- Set task: Write out every item below line for line, with no changes.

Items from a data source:
■ ■ ■ ■
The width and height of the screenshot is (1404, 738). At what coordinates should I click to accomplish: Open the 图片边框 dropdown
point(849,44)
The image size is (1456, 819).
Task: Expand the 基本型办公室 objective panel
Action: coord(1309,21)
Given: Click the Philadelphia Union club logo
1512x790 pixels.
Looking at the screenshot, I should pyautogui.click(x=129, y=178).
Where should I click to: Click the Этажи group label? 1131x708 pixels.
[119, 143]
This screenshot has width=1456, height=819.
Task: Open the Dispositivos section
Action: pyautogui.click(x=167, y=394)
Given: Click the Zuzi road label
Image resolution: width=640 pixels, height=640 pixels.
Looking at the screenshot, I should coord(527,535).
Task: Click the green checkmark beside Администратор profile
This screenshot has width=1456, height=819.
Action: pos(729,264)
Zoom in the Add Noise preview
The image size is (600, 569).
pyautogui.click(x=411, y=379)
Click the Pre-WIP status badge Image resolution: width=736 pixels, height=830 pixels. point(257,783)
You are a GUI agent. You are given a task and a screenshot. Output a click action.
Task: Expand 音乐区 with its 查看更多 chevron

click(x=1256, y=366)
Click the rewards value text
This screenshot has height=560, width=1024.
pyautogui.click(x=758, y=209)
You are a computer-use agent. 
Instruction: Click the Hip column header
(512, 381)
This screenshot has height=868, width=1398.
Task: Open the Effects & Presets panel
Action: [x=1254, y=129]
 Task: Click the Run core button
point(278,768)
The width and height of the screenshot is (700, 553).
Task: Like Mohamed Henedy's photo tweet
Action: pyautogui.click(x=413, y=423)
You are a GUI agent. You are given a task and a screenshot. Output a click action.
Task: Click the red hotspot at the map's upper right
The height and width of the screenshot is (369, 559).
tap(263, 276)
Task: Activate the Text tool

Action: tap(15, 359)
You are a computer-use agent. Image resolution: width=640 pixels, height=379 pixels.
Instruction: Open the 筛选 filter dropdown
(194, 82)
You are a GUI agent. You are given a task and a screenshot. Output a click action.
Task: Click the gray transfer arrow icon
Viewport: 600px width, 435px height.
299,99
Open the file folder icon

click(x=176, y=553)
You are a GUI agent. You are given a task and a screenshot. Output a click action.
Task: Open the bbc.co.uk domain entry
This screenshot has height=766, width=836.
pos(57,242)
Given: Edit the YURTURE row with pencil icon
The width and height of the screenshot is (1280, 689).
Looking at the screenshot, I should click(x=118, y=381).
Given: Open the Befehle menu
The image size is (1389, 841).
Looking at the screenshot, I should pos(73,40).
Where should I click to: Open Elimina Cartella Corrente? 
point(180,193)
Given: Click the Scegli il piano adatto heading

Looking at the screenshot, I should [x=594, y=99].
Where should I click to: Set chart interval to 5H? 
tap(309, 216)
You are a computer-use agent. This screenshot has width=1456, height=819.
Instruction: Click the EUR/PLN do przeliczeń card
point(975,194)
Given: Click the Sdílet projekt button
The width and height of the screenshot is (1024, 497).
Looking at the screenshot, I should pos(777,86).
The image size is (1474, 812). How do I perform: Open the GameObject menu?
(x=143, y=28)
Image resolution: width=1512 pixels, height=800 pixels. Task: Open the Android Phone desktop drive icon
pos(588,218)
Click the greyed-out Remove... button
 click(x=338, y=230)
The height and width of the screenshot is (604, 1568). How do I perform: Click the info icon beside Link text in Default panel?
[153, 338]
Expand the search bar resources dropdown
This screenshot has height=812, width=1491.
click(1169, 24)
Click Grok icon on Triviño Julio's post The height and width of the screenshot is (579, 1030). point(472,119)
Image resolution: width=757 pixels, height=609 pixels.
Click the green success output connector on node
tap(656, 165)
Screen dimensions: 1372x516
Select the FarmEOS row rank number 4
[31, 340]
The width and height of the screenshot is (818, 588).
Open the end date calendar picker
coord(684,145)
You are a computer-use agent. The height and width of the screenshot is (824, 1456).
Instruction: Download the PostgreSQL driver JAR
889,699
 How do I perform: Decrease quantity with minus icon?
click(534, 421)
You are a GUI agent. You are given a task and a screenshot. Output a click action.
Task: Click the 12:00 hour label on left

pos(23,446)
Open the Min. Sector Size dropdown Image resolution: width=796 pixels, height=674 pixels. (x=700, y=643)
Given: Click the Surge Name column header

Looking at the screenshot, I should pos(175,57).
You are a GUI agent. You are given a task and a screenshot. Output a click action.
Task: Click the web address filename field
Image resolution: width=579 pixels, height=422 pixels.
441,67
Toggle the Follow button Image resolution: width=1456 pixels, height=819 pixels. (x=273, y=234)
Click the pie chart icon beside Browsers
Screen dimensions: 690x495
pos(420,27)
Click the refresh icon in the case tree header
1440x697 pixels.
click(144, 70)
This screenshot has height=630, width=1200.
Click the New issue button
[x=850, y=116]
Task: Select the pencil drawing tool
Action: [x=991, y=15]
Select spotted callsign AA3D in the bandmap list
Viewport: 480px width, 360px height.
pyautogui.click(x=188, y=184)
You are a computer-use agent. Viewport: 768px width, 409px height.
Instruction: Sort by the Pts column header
■ ■ ■ ■
- Solution for this problem:
The width and height of the screenshot is (1404, 738). At what coordinates should I click to accomplish: Open the 图片边框 dropdown
point(849,44)
The image size is (1456, 819).
Task: Expand the 基本型办公室 objective panel
Action: coord(1309,21)
Given: Click the Philadelphia Union club logo
1512x790 pixels.
Looking at the screenshot, I should pyautogui.click(x=129, y=178).
Where should I click to: Click the Этажи group label? 1131x708 pixels.
[119, 143]
This screenshot has width=1456, height=819.
Task: Open the Dispositivos section
Action: pyautogui.click(x=167, y=394)
Given: Click the Zuzi road label
Image resolution: width=640 pixels, height=640 pixels.
Looking at the screenshot, I should coord(527,535).
Task: Click the green checkmark beside Администратор profile
This screenshot has width=1456, height=819.
Action: pos(729,264)
Zoom in the Add Noise preview
The image size is (600, 569).
pyautogui.click(x=411, y=379)
Click the Pre-WIP status badge Image resolution: width=736 pixels, height=830 pixels. point(257,783)
You are a GUI agent. You are given a task and a screenshot. Output a click action.
Task: Expand 音乐区 with its 查看更多 chevron

click(x=1256, y=366)
Click the rewards value text
This screenshot has height=560, width=1024.
pyautogui.click(x=758, y=209)
You are a computer-use agent. 
Instruction: Click the Hip column header
(512, 381)
This screenshot has height=868, width=1398.
Task: Open the Effects & Presets panel
Action: [x=1254, y=129]
 Task: Click the Run core button
point(278,768)
The width and height of the screenshot is (700, 553).
Task: Like Mohamed Henedy's photo tweet
Action: pyautogui.click(x=413, y=423)
You are a GUI agent. You are given a task and a screenshot. Output a click action.
Task: Click the red hotspot at the map's upper right
The height and width of the screenshot is (369, 559).
tap(263, 276)
Task: Activate the Text tool

Action: tap(15, 359)
You are a computer-use agent. Image resolution: width=640 pixels, height=379 pixels.
Instruction: Open the 筛选 filter dropdown
(194, 82)
You are a GUI agent. You are given a task and a screenshot. Output a click action.
Task: Click the gray transfer arrow icon
Viewport: 600px width, 435px height.
299,99
Open the file folder icon

click(x=176, y=553)
You are a GUI agent. You are given a task and a screenshot. Output a click action.
Task: Open the bbc.co.uk domain entry
This screenshot has height=766, width=836.
pos(57,242)
Given: Edit the YURTURE row with pencil icon
The width and height of the screenshot is (1280, 689).
Looking at the screenshot, I should click(x=118, y=381).
Given: Open the Befehle menu
The image size is (1389, 841).
Looking at the screenshot, I should pos(73,40).
Where should I click to: Open Elimina Cartella Corrente? 
point(180,193)
Given: Click the Scegli il piano adatto heading

Looking at the screenshot, I should [x=594, y=99].
Where should I click to: Set chart interval to 5H? 
tap(309, 216)
You are a computer-use agent. This screenshot has width=1456, height=819.
Instruction: Click the EUR/PLN do przeliczeń card
point(975,194)
Given: Click the Sdílet projekt button
The width and height of the screenshot is (1024, 497).
Looking at the screenshot, I should pos(777,86).
The image size is (1474, 812). How do I perform: Open the GameObject menu?
(x=143, y=28)
Image resolution: width=1512 pixels, height=800 pixels. Task: Open the Android Phone desktop drive icon
pos(588,218)
Click the greyed-out Remove... button
 click(x=338, y=230)
The height and width of the screenshot is (604, 1568). How do I perform: Click the info icon beside Link text in Default panel?
[153, 338]
Expand the search bar resources dropdown
This screenshot has height=812, width=1491.
click(1169, 24)
Click Grok icon on Triviño Julio's post The height and width of the screenshot is (579, 1030). point(472,119)
Image resolution: width=757 pixels, height=609 pixels.
Click the green success output connector on node
tap(656, 165)
Screen dimensions: 1372x516
Select the FarmEOS row rank number 4
[31, 340]
The width and height of the screenshot is (818, 588).
Open the end date calendar picker
coord(684,145)
You are a computer-use agent. The height and width of the screenshot is (824, 1456).
Instruction: Download the PostgreSQL driver JAR
889,699
 How do I perform: Decrease quantity with minus icon?
click(534, 421)
You are a GUI agent. You are given a task and a screenshot. Output a click action.
Task: Click the 12:00 hour label on left

pos(23,446)
Open the Min. Sector Size dropdown Image resolution: width=796 pixels, height=674 pixels. (x=700, y=643)
Given: Click the Surge Name column header

Looking at the screenshot, I should pos(175,57).
You are a GUI agent. You are given a task and a screenshot. Output a click action.
Task: Click the web address filename field
Image resolution: width=579 pixels, height=422 pixels.
441,67
Toggle the Follow button Image resolution: width=1456 pixels, height=819 pixels. (x=273, y=234)
Click the pie chart icon beside Browsers
Screen dimensions: 690x495
pos(420,27)
Click the refresh icon in the case tree header
1440x697 pixels.
click(144, 70)
This screenshot has height=630, width=1200.
Click the New issue button
[x=850, y=116]
Task: Select the pencil drawing tool
Action: [x=991, y=15]
Select spotted callsign AA3D in the bandmap list
Viewport: 480px width, 360px height.
pyautogui.click(x=188, y=184)
You are a computer-use agent. Viewport: 768px width, 409px height.
Instruction: Sort by the Pts column header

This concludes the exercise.